Next / Previous / Contents / Shipman's homepage

6.26. class UniChar: One code point

The bulk of the unicode.xml file describes the known code points. An instance of this class is also a container for instances of Section 6.30, “class UniEntity: One entity”.

Here is the class interface. The constructor operates directly on the character node from the unicode.xml file.

unidata.py
# - - - - -   c l a s s   U n i C h a r

class UniChar(object):
    '''Represents one code point.

      UniChar(uniData, node):
        [ (uniData is the containing UniData instance) and
          (node is a CHARACTER_N node) ->
            if node defines a single character ->
              return a new UniChar instance representing that node
            else -> raise ValueError ]
      .uniData:    [ as passed to constructor ]
      .id:         [ identifier, e.g., "U000C1" ]
      .cp:         [ code point as an int ]
      .fullName:   [ e.g., "LATIN CAPITAL LETTER A ACUTE" ]
      .genEnts():
        [ generate the entities in self as UniEntity instances in
          ascending order by (entity name, entity set name) ]
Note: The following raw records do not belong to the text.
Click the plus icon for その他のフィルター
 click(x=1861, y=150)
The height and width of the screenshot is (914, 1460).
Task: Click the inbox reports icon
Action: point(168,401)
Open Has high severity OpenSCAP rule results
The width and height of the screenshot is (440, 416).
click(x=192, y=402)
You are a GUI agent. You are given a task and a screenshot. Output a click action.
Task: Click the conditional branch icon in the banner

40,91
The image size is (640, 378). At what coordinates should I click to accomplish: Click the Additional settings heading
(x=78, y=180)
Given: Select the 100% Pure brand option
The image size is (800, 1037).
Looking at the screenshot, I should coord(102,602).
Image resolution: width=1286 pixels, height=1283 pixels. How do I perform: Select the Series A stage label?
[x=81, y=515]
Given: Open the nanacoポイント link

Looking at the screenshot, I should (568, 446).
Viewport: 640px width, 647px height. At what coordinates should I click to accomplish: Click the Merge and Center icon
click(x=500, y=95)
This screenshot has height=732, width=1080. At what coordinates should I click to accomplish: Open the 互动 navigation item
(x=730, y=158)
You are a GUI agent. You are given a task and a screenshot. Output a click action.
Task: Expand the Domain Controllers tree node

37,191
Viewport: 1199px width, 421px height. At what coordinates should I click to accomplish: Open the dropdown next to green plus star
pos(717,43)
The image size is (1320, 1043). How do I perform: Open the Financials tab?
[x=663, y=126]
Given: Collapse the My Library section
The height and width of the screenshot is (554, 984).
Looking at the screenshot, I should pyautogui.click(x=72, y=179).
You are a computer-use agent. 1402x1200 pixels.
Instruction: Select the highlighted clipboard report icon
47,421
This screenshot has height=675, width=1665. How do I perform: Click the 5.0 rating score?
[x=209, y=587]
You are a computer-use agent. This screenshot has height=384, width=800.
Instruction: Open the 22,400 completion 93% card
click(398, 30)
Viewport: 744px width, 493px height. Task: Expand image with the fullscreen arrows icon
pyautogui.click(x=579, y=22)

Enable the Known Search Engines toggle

Because a character may have multiple entity children for different entity sets, the dictionary that holds the child UniEntity instances uses a key that is a 2-tuple. The first element of each key is the entity's name, and the second is the name of the corresponding entity set. This key structure allows the .genEnts() method to produce the child entities in ascending order by entity name, with the entity set name as a secondary key.

unidata.py
      State/Invariants:
        ._entMap:
          [ a dictionary whose keys are (entity ID, entity setName)
            and each related entry is a UniEntity ]
    '''